● SHORT PROBLEM: Copy out all of the lines below, requests included, but multiply every coordinate in the answers by 0.6 and round each result to a whole number, rounding halves up. Leave out the pictures.
───── DATA LISTING ─────
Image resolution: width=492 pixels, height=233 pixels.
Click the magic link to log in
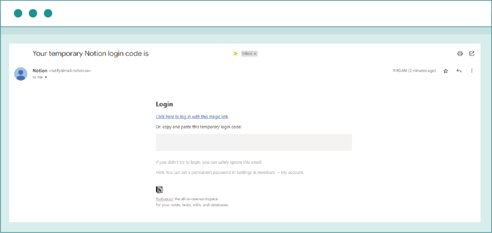[192, 117]

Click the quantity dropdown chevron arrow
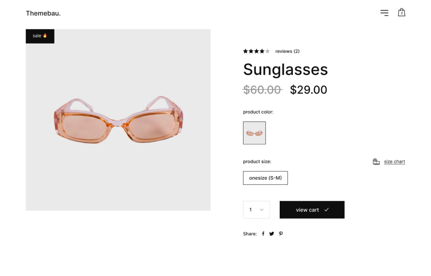(x=262, y=210)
─────
● THE REPLY:
Image resolution: width=492 pixels, height=233 pixels.
Click the magic link to log in
[115, 70]

Click the quantity dropdown chevron arrow
(x=157, y=126)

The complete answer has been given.